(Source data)
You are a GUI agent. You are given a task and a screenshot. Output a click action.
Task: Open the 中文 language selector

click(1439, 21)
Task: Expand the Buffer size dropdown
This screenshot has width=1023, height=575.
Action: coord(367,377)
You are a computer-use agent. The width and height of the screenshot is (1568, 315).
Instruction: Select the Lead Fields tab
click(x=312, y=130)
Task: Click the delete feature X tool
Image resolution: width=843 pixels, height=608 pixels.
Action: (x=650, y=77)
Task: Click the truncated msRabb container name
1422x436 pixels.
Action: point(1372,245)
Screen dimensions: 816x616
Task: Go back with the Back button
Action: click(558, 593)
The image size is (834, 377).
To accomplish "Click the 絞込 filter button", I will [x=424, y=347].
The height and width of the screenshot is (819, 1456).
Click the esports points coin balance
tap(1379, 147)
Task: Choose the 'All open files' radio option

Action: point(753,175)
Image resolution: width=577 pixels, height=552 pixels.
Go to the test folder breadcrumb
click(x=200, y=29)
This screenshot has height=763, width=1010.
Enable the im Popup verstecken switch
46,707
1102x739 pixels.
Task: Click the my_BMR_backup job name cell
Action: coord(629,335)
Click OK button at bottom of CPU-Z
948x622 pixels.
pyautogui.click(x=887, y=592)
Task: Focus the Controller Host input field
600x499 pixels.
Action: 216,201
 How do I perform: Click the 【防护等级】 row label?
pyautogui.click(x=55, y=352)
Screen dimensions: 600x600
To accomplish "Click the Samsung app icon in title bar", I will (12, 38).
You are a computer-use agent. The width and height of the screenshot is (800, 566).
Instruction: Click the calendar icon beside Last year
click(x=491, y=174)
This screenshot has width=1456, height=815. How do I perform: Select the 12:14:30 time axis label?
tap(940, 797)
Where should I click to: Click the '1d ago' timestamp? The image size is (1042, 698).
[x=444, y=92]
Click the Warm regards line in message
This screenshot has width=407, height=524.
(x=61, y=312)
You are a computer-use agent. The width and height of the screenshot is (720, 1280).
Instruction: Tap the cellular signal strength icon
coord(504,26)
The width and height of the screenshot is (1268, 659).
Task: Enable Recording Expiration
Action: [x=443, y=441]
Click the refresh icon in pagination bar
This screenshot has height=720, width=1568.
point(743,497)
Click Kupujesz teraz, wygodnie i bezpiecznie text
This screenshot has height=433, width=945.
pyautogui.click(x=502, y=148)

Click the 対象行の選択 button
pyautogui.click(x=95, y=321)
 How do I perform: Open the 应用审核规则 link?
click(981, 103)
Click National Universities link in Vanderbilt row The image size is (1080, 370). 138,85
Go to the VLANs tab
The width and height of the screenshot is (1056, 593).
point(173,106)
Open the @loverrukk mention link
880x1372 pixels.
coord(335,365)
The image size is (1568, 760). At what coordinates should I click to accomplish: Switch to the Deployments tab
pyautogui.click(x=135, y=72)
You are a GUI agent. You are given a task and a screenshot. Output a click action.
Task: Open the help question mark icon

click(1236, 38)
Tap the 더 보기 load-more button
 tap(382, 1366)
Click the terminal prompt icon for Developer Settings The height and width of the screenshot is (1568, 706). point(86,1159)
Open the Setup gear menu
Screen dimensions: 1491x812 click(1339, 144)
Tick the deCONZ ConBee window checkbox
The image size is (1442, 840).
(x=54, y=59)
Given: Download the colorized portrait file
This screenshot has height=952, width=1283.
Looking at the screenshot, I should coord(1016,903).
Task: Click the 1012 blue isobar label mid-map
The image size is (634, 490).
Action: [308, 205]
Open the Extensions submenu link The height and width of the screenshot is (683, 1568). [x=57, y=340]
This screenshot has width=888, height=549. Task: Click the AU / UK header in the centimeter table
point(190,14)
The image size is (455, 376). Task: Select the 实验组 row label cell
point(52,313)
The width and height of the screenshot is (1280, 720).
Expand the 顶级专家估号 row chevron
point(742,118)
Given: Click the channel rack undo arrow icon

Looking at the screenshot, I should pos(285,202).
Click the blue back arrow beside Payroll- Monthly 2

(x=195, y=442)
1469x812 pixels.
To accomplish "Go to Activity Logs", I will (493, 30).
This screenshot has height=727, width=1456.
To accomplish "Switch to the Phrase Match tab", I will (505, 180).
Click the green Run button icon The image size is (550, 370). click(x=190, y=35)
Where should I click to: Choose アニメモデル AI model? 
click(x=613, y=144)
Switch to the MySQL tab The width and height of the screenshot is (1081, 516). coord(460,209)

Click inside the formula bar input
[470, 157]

- Assignment
Look through the entries above and quote exactly the lines from the line with "The width and height of the screenshot is (1056, 593)." to the line with "Given: Download the colorized portrait file", counting both of those lines.

- Written reply
The width and height of the screenshot is (1056, 593).
point(173,106)
Open the @loverrukk mention link
880x1372 pixels.
coord(335,365)
The image size is (1568, 760). At what coordinates should I click to accomplish: Switch to the Deployments tab
pyautogui.click(x=135, y=72)
You are a GUI agent. You are given a task and a screenshot. Output a click action.
Task: Open the help question mark icon

click(1236, 38)
Tap the 더 보기 load-more button
 tap(382, 1366)
Click the terminal prompt icon for Developer Settings The height and width of the screenshot is (1568, 706). point(86,1159)
Open the Setup gear menu
Screen dimensions: 1491x812 click(1339, 144)
Tick the deCONZ ConBee window checkbox
The image size is (1442, 840).
(x=54, y=59)
Given: Download the colorized portrait file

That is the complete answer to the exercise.